What have I then to do with high estate?
Fortune I lay aside
And all wherein the world has taken pride:
Yet in this day of my humility
Precious to me
As wine of kings I hold my cup of fate.
Gleaming within the garden through the night
A radiance fair our feasting to illume;
What is this glamour shining through the gloom?
My heart's blood, glowing, yields the heavenly light.
O, I have drunk my cup of cherished grief,
And love the torment of my wounded heart;
As the scars heal I tear their lips apart,
And in my pain find rapturous relief.
Why should I then permit the winds of care
To ruffle thus my soul, as airs of spring
Through the Belovèd's tresses wantoning?
For I have risen to fortune from despair.
O fear not, if within the house of prayer
The feeble camphor candle fails and dies;
From out the flaming furnace of my sighs
Will rise another light, more fierce, more fair.
A hermitage, with peace my soul to bless,
Here in a corner of the wilderness,
Unseen by secular eyes shall I possess.
Who is the man who boasts to be Love's slave,
And yet this petty life of his would save?
Poor Love, whose votaries are not more brave!
When I was young I asked, and Love gainsaid;
What slips, what wanderings, on Love's road I made,
Until I summoned Wisdom to my aid!
The mirror of my heart I burnish bright
Until, reflected fair for my delight,
The Self's eternal beauty greets my sight.
Like Yaqub blinded by his agony,
No face in all the world is aught to me;
What use have eyes except to look on Thee?
See, Makhfi, cruel Love,
How in his haughtiness he rides above
The hearts of men, how red
His sword with lovers' blood that he has shed!

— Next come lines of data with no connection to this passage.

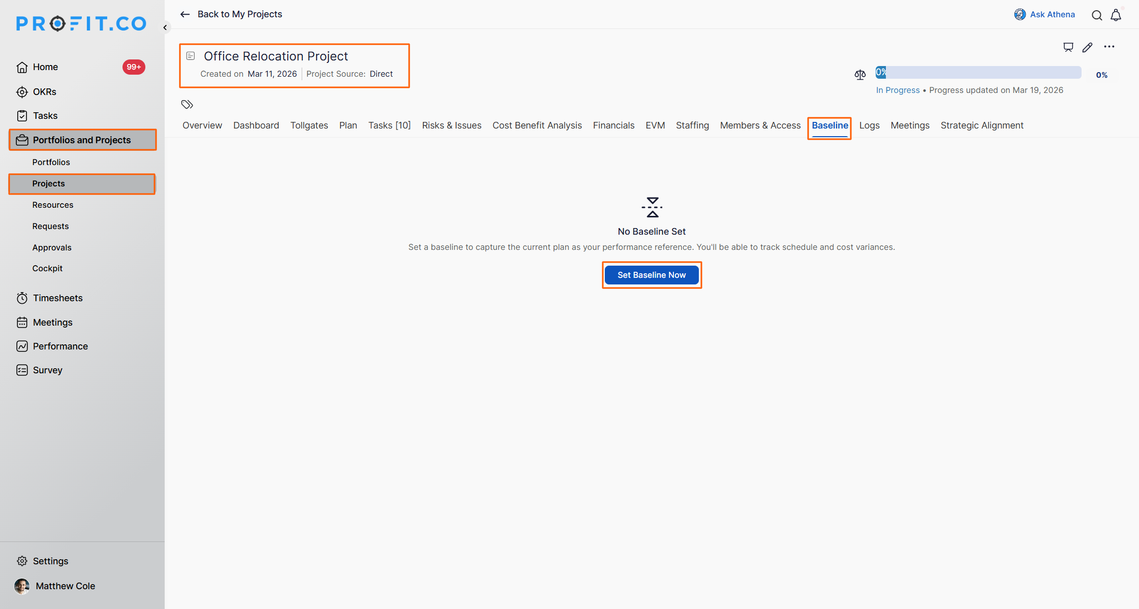Open the comments icon in project header

point(1068,47)
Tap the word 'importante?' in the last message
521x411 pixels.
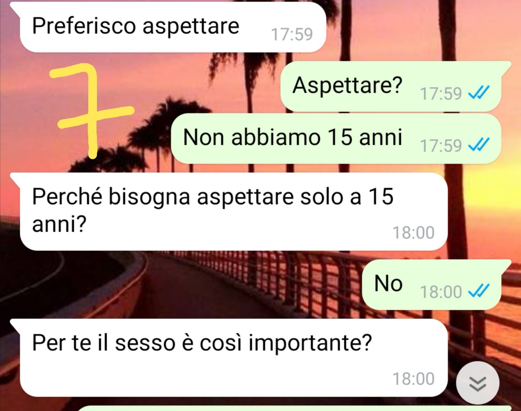click(x=310, y=343)
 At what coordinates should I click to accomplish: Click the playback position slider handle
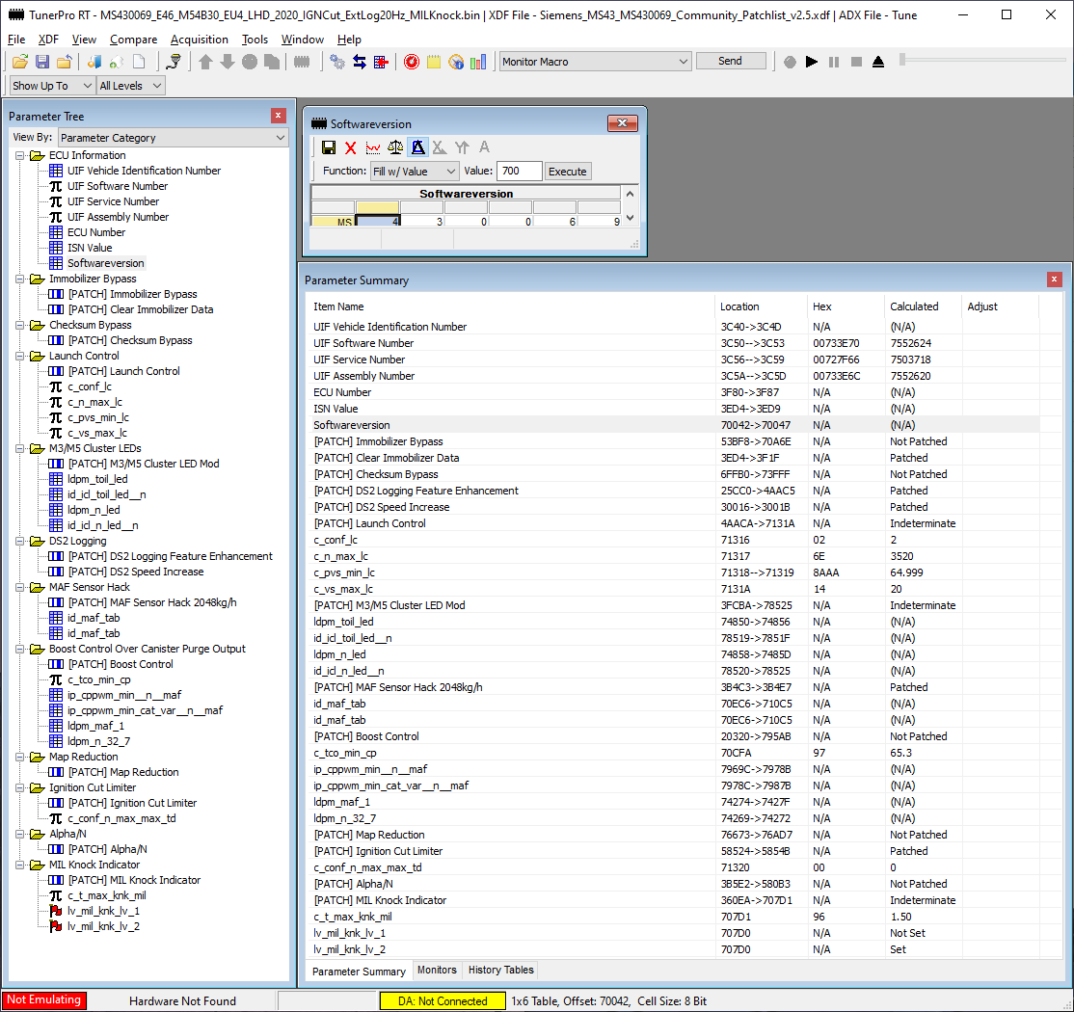[902, 60]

The morning breeze that from the garden flies
Can give no joy, no gladness, to my eyes;
For, useless breeze, never to me he brings
The fragrance of Thy garments on his wings.
But here before the garden door I wait;
Why should I deem myself unfortunate?
For by Thy holy threshold shall I stay,
And with my lashes sweep its dust away.
This bird, my heart, is taken in Thy net
And flutters unavailingly; but yet,
Thy captive though it be, how canst Thou keep
Prisoned the sighs that from my bosom leap?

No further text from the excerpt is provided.